The Bear Bile Industry: Cruelty Can't Stand the Spotlight
An Animal Rights Article from All-Creatures.org

FROM

Marc Bekoff, Psychology Today - Animal Emotions
May 2013

Fang Shuting, chairman of the China Association of Traditional Chinese Medicine, has "suggested that bears enjoy the process, which he likened to turning on a tap. 'Natural, easy and without pain,' he said. 'After they’re done, the bears can even play happily outside.'” Nothing can be further from the truth.

It always amazes me how few people outside of China know about the bear bile industry and when they hear about it they are shocked and often moved to tears because of the utterly inhumane and reprehensible treatment of these amazing sentient bear beings.

But things are changing. On 21 May an essay accompanied by a video was published in the New York Times called "Folk Remedy Extracted From Captive Bears Stirs Furor in China" that tells the story of the horrific treatment to which the bears are exposed and how public protests are helping to make people aware of their plight.
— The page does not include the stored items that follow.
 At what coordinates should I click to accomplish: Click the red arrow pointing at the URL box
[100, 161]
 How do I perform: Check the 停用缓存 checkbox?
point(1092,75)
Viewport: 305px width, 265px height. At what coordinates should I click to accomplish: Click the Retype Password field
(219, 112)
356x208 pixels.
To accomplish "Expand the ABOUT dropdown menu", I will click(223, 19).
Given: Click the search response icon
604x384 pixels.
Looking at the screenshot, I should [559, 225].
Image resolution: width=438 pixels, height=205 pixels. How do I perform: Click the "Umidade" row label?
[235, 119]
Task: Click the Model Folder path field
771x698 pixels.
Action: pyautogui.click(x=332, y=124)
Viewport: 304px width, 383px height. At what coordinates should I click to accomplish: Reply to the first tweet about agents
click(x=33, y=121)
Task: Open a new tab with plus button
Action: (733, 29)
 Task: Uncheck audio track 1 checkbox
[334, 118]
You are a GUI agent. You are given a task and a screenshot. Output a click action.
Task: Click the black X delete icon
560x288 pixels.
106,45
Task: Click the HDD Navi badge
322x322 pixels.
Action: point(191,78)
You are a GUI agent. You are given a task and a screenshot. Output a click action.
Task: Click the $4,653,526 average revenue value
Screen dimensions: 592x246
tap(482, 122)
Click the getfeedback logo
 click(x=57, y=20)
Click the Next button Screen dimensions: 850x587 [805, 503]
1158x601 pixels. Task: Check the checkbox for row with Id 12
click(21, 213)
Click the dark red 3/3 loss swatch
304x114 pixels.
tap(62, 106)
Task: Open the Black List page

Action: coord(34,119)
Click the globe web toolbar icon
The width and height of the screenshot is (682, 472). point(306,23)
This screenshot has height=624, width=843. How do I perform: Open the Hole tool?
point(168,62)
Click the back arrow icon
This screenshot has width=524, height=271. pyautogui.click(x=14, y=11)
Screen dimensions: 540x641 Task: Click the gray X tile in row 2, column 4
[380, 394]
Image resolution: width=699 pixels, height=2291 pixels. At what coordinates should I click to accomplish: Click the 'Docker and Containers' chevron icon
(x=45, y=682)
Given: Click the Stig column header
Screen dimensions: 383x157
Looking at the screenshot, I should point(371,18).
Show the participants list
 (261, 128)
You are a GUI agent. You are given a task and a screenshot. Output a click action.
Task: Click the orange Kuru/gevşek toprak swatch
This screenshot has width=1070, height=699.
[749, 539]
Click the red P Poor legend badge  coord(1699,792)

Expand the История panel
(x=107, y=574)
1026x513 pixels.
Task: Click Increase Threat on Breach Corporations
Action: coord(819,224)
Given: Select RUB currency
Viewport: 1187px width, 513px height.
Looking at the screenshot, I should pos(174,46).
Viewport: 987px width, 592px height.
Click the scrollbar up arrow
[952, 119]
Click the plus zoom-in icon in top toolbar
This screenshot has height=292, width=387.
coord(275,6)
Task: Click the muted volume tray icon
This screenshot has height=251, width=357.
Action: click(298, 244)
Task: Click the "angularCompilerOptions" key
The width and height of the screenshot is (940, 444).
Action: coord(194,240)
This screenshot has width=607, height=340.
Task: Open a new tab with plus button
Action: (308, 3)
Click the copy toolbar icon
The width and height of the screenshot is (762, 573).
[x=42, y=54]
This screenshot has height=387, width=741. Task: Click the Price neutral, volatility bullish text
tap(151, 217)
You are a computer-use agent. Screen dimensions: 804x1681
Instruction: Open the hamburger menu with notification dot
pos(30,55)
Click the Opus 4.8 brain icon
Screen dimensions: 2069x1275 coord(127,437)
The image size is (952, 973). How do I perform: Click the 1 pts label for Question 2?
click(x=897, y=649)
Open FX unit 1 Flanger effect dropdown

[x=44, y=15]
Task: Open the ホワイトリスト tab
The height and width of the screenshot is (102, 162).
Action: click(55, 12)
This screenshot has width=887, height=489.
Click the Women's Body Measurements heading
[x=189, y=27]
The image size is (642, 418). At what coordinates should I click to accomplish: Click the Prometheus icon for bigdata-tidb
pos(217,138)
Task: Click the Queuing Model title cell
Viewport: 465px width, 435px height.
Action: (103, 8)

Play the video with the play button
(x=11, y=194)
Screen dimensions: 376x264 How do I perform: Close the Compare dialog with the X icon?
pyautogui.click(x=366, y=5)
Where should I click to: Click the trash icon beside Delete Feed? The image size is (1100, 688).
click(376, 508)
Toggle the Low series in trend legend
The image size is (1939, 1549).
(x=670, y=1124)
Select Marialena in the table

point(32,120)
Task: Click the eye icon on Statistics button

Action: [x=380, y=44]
Those people interested in animal protection are feeling more free to come out of the woodworks and protest the reprehensible and heartless treatment of bears and other animals and call attention to the fact that despite promises by the government and the bear bile industry, there are not fewer bears being abused than in the past.

To wit, "the industry has grown significantly in the 13 years since Chinese officials first pledged to gradually reduce the number of captive bears to 1,500 from 7,000. These days, there are an estimated 20,000 bears on nearly 100 domestic bear farms, an expansion fueled in part by marketing efforts promoting novel uses for bear bile, like a hangover cure for well-to-do businessmen who engage in nightly carousing." For more on bear bile farming see the website for "Cages of Shame" and for more on animal protection in China please see Dr. Peter Li's superb interview for Forbes magazine with Michael Tobias.

Guan Zhiling, a youngster who visited the Moon Bear Rescue Centre outside of Chengdu, China, summed the situation up beautifully: “It’s brutal and disrespectful to the bears, and a disgrace to the human race.”

Moon bears are sentient beings and incredibly sensitive while also physically and emotionally strong. How else could they be rehabilitated from years of egregious pain and suffering?

Thus, it's ludicrous and could be laughable (but it's not) to note that Fang Shuting, chairman of the China Association of Traditional Chinese Medicine, has "suggested that bears enjoy the process, which he likened to turning on a tap. 'Natural, easy and without pain,' he said. 'After they’re done, the bears can even play happily outside.'” Nothing can be further from the truth, both from what we know about the science of how bears and other animals suffer and also from what we know about how the bears are really locked up for life on the farms.